If in doubt, stay conservative.  And say why in your SOA.

What if your client says he thinks he should be a high growth investor? 

The client’s view of things is important, of course. But your view of things is more important. You are the adviser, and it’s your advice that will be reviewed by FOS and may be the object of a damages award. You have to form and write down your professional opinion. It’s no answer to say: “the client said he was high growth” when a reasonable financial planner would not have agreed. Here it’s your job to say “no”. If a patient attends a doctor and says, “I have a sore arm could you please cut it off” this does not mean that the doctor can cut off the patient’s arm without further investigation. It does not work like that. The patient’s opinion of what is wrong and what the cure should be is of only minor relevance. The patient is not the doctor. The doctor’s duty of care requires her to go through an evidence based process including accessing further information and opinions if appropriate before drawing on her own training and experience to diagnose the condition and prescribe an appropriate cure. Every doctor knows they need to be healthily skeptic about what patients say. Patients often get it completely wrong and sometimes just say what they think the doctor wants them to say. Sometimes patients even tell lies. It’s no answer to FOS to say “…but the client said she was high growth…”. Your SOA has to set out clearly why you thought she was high growth, and why a reasonable financial planner would agree with you. 

What if your client does not accept your advice? 
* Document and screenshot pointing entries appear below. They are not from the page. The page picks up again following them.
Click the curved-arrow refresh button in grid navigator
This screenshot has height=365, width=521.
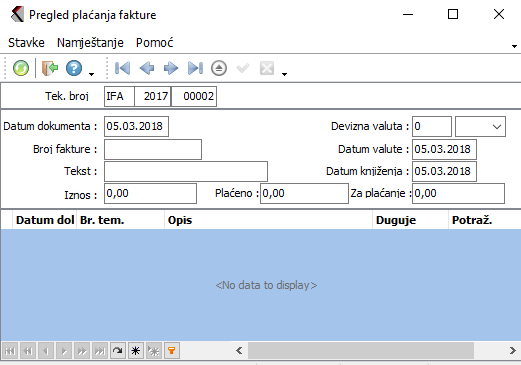point(118,351)
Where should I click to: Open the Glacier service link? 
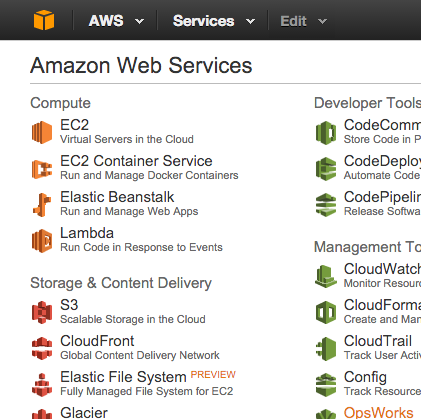(x=84, y=413)
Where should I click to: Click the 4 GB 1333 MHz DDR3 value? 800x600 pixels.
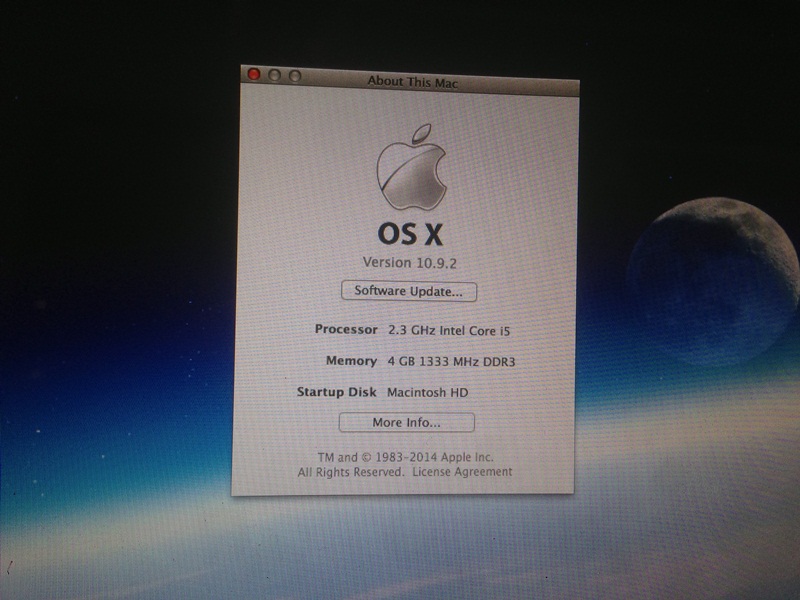[458, 361]
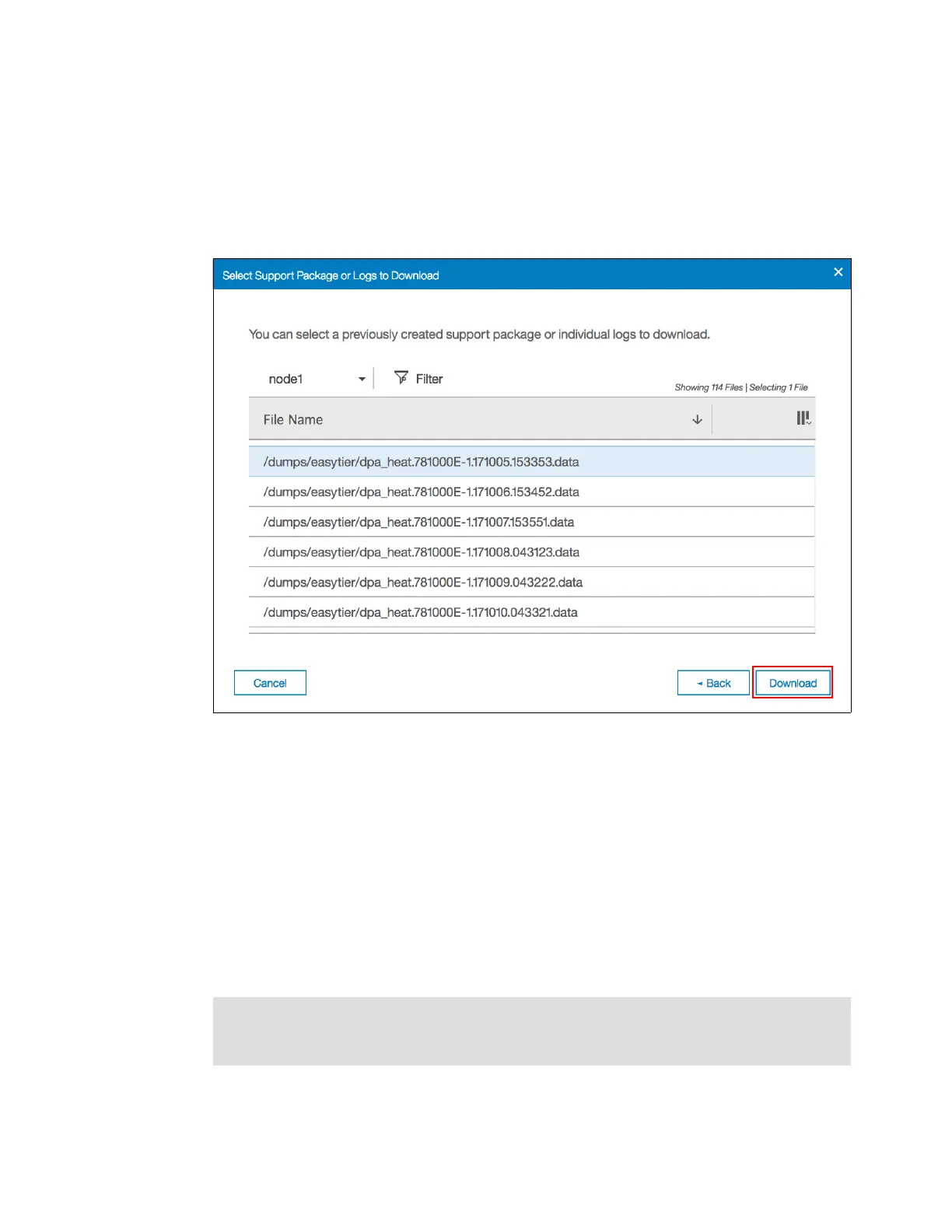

What if your client wants to invest in high growth investments, and you do not think this is appropriate, but your client nevertheless insists…? Here I suggest you use a paragraph like this one:

“You said you wanted to invest aggressively, using debt, because you are getting older and it is “now or never” and you need to catch up fast. I explained that most financial planners would disagree, and that my advice, based on your age, your low level of wealth, concerns about the stability of your employment and your general circumstances was that you should be very conservative and definitely not invest aggressively using debt. You have not accepted my advice and you have instructed me to facilitate the investments set out below. I will accept these instructions on the strict understanding that I have not recommended these investments and I am not liable in any way for any losses or costs incurred in respect of them.”

In other words, your SOA has accurately recorded your advice.

In summary

Dover strongly discourages risk analysis questionnaires.

They are biased devices designed to induce clients to overstate their readiness to take on risk.

ASIC does not like them, and FOS does not like them.

Risk analysis questionnaires are full of leading and misleading questions and historically they have been mis-used to help sell dodgy products. Most Westpoint “investors” completed RAQs saying they had a high propensity to risk… it was part of the sale pitch… It was cruel.

If you use them you still have to set the facts supporting your reasons for the client not being treated as conservative and, if the facts conflict with the questionnaire, the facts have to win out.

In other words, Dover does not care what the questionnaire says if the facts do not agree. A questionnaire is not a substitute for an informed and reasoned professional opinion.

Dover requires informed and reasoned, and recorded, professional opinions carefully set out in every SOA. No exceptions.